• The task: Render the lines below as a JSON list of strings with one string for each line, leaving out any blank lines.

Material for this task start

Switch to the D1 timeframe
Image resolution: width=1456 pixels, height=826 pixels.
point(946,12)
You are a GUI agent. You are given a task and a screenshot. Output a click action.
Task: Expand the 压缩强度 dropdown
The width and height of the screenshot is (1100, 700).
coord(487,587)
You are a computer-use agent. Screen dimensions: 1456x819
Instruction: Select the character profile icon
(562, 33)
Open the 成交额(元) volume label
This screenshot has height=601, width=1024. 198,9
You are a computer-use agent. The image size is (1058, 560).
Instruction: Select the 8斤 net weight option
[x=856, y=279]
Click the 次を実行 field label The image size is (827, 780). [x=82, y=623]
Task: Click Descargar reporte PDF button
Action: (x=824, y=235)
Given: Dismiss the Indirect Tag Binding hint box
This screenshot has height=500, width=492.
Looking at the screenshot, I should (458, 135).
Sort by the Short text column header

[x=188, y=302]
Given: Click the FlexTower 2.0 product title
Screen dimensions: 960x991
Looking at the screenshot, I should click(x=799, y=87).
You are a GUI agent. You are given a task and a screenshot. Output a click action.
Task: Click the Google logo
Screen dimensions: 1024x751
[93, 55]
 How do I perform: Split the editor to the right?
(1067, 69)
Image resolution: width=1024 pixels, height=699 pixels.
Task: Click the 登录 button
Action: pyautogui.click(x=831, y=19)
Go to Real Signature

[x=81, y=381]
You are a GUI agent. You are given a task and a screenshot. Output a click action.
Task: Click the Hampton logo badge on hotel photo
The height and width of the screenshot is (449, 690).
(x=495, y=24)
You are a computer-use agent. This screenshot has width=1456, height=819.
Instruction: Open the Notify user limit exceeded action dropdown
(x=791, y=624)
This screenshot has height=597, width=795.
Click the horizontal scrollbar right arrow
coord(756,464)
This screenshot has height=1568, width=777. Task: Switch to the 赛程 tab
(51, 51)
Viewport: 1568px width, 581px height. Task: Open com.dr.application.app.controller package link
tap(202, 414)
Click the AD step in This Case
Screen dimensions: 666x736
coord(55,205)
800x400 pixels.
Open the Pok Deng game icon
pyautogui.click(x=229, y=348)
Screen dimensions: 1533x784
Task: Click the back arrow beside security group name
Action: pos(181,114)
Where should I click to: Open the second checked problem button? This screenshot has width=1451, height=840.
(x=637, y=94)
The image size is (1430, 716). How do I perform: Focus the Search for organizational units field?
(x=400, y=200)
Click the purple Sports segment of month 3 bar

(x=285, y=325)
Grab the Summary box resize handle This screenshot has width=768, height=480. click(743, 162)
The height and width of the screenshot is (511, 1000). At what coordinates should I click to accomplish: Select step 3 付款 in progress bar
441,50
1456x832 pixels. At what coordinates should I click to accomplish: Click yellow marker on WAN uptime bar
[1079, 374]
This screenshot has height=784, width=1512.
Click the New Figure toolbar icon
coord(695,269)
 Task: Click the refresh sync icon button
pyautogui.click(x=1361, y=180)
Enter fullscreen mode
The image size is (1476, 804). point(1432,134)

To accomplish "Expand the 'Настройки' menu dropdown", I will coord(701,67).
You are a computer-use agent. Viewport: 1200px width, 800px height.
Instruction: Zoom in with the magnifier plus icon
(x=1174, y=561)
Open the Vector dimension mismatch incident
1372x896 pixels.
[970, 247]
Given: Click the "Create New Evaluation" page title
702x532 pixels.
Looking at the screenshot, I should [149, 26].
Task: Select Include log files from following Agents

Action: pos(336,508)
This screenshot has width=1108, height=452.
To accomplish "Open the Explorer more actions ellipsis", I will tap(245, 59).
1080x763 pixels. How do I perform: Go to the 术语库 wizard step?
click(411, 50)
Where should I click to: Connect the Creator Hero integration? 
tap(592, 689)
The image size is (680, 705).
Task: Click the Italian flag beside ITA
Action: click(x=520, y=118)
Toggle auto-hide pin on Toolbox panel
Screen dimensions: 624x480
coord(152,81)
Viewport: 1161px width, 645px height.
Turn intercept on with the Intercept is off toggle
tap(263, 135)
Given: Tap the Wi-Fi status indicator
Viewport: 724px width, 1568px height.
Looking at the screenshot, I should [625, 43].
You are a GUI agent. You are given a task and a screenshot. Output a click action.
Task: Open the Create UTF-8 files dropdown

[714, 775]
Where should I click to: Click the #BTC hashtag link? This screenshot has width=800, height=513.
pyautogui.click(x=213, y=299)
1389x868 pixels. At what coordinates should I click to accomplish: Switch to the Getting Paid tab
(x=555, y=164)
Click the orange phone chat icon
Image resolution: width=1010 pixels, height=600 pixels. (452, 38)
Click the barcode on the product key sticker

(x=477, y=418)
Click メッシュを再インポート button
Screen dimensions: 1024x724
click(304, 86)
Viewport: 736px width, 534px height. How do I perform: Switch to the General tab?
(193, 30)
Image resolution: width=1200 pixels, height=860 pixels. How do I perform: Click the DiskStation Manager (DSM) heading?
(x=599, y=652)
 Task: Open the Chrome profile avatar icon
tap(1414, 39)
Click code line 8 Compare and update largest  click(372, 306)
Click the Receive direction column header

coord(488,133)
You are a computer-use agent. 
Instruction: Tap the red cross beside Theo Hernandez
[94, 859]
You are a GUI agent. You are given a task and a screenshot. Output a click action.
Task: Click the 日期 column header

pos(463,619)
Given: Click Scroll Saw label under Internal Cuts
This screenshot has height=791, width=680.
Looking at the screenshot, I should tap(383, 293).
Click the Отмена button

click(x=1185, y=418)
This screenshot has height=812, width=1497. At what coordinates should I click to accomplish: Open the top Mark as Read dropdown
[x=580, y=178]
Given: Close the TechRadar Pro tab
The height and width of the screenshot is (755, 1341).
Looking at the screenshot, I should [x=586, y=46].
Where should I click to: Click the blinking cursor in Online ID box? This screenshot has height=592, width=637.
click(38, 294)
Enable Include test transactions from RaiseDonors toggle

Material for this task end

• Full output:
[
  "Switch to the D1 timeframe",
  "Image resolution: width=1456 pixels, height=826 pixels.",
  "point(946,12)",
  "You are a GUI agent. You are given a task and a screenshot. Output a click action.",
  "Task: Expand the 压缩强度 dropdown",
  "The width and height of the screenshot is (1100, 700).",
  "coord(487,587)",
  "You are a computer-use agent. Screen dimensions: 1456x819",
  "Instruction: Select the character profile icon",
  "(562, 33)",
  "Open the 成交额(元) volume label",
  "This screenshot has height=601, width=1024. 198,9",
  "You are a computer-use agent. The image size is (1058, 560).",
  "Instruction: Select the 8斤 net weight option",
  "[x=856, y=279]",
  "Click the 次を実行 field label The image size is (827, 780). [x=82, y=623]",
  "Task: Click Descargar reporte PDF button",
  "Action: (x=824, y=235)",
  "Given: Dismiss the Indirect Tag Binding hint box",
  "This screenshot has height=500, width=492.",
  "Looking at the screenshot, I should (458, 135).",
  "Sort by the Short text column header",
  "[x=188, y=302]",
  "Given: Click the FlexTower 2.0 product title",
  "Screen dimensions: 960x991",
  "Looking at the screenshot, I should click(x=799, y=87).",
  "You are a GUI agent. You are given a task and a screenshot. Output a click action.",
  "Task: Click the Google logo",
  "Screen dimensions: 1024x751",
  "[93, 55]",
  " How do I perform: Split the editor to the right?",
  "(1067, 69)",
  "Image resolution: width=1024 pixels, height=699 pixels.",
  "Task: Click the 登录 button",
  "Action: pyautogui.click(x=831, y=19)",
  "Go to Real Signature",
  "[x=81, y=381]",
  "You are a GUI agent. You are given a task and a screenshot. Output a click action.",
  "Task: Click the Hampton logo badge on hotel photo",
  "The height and width of the screenshot is (449, 690).",
  "(x=495, y=24)",
  "You are a computer-use agent. This screenshot has width=1456, height=819.",
  "Instruction: Open the Notify user limit exceeded action dropdown",
  "(x=791, y=624)",
  "This screenshot has height=597, width=795.",
  "Click the horizontal scrollbar right arrow",
  "coord(756,464)",
  "This screenshot has height=1568, width=777. Task: Switch to the 赛程 tab",
  "(51, 51)",
  "Viewport: 1568px width, 581px height. Task: Open com.dr.application.app.controller package link",
  "tap(202, 414)",
  "Click the AD step in This Case",
  "Screen dimensions: 666x736",
  "coord(55,205)",
  "800x400 pixels.",
  "Open the Pok Deng game icon",
  "pyautogui.click(x=229, y=348)",
  "Screen dimensions: 1533x784",
  "Task: Click the back arrow beside security group name",
  "Action: pos(181,114)",
  "Where should I click to: Open the second checked problem button? This screenshot has width=1451, height=840.",
  "(x=637, y=94)",
  "The image size is (1430, 716). How do I perform: Focus the Search for organizational units field?",
  "(x=400, y=200)",
  "Click the purple Sports segment of month 3 bar",
  "(x=285, y=325)",
  "Grab the Summary box resize handle This screenshot has width=768, height=480. click(743, 162)",
  "The height and width of the screenshot is (511, 1000). At what coordinates should I click to accomplish: Select step 3 付款 in progress bar",
  "441,50",
  "1456x832 pixels. At what coordinates should I click to accomplish: Click yellow marker on WAN uptime bar",
  "[1079, 374]",
  "This screenshot has height=784, width=1512.",
  "Click the New Figure toolbar icon",
  "coord(695,269)",
  " Task: Click the refresh sync icon button",
  "pyautogui.click(x=1361, y=180)",
  "Enter fullscreen mode",
  "The image size is (1476, 804). point(1432,134)",
  "To accomplish \"Expand the 'Настройки' menu dropdown\", I will coord(701,67).",
  "You are a computer-use agent. Viewport: 1200px width, 800px height.",
  "Instruction: Zoom in with the magnifier plus icon",
  "(x=1174, y=561)",
  "Open the Vector dimension mismatch incident",
  "1372x896 pixels.",
  "[970, 247]",
  "Given: Click the \"Create New Evaluation\" page title",
  "702x532 pixels.",
  "Looking at the screenshot, I should [149, 26].",
  "Task: Select Include log files from following Agents",
  "Action: pos(336,508)",
  "This screenshot has width=1108, height=452.",
  "To accomplish \"Open the Explorer more actions ellipsis\", I will tap(245, 59).",
  "1080x763 pixels. How do I perform: Go to the 术语库 wizard step?",
  "click(411, 50)",
  "Where should I click to: Connect the Creator Hero integration? ",
  "tap(592, 689)",
  "The image size is (680, 705).",
  "Task: Click the Italian flag beside ITA",
  "Action: click(x=520, y=118)",
  "Toggle auto-hide pin on Toolbox panel",
  "Screen dimensions: 624x480",
  "coord(152,81)",
  "Viewport: 1161px width, 645px height.",
  "Turn intercept on with the Intercept is off toggle",
  "tap(263, 135)",
  "Given: Tap the Wi-Fi status indicator",
  "Viewport: 724px width, 1568px height.",
  "Looking at the screenshot, I should [625, 43].",
  "You are a GUI agent. You are given a task and a screenshot. Output a click action.",
  "Task: Open the Create UTF-8 files dropdown",
  "[714, 775]",
  "Where should I click to: Click the #BTC hashtag link? This screenshot has width=800, height=513.",
  "pyautogui.click(x=213, y=299)",
  "1389x868 pixels. At what coordinates should I click to accomplish: Switch to the Getting Paid tab",
  "(x=555, y=164)",
  "Click the orange phone chat icon",
  "Image resolution: width=1010 pixels, height=600 pixels. (452, 38)",
  "Click the barcode on the product key sticker",
  "(x=477, y=418)",
  "Click メッシュを再インポート button",
  "Screen dimensions: 1024x724",
  "click(304, 86)",
  "Viewport: 736px width, 534px height. How do I perform: Switch to the General tab?",
  "(193, 30)",
  "Image resolution: width=1200 pixels, height=860 pixels. How do I perform: Click the DiskStation Manager (DSM) heading?",
  "(x=599, y=652)",
  " Task: Open the Chrome profile avatar icon",
  "tap(1414, 39)",
  "Click code line 8 Compare and update largest  click(372, 306)",
  "Click the Receive direction column header",
  "coord(488,133)",
  "You are a computer-use agent. ",
  "Instruction: Tap the red cross beside Theo Hernandez",
  "[94, 859]",
  "You are a GUI agent. You are given a task and a screenshot. Output a click action.",
  "Task: Click the 日期 column header",
  "pos(463,619)",
  "Given: Click Scroll Saw label under Internal Cuts",
  "This screenshot has height=791, width=680.",
  "Looking at the screenshot, I should tap(383, 293).",
  "Click the Отмена button",
  "click(x=1185, y=418)",
  "This screenshot has height=812, width=1497. At what coordinates should I click to accomplish: Open the top Mark as Read dropdown",
  "[x=580, y=178]",
  "Given: Close the TechRadar Pro tab",
  "The height and width of the screenshot is (755, 1341).",
  "Looking at the screenshot, I should [x=586, y=46].",
  "Where should I click to: Click the blinking cursor in Online ID box? This screenshot has height=592, width=637.",
  "click(38, 294)",
  "Enable Include test transactions from RaiseDonors toggle"
]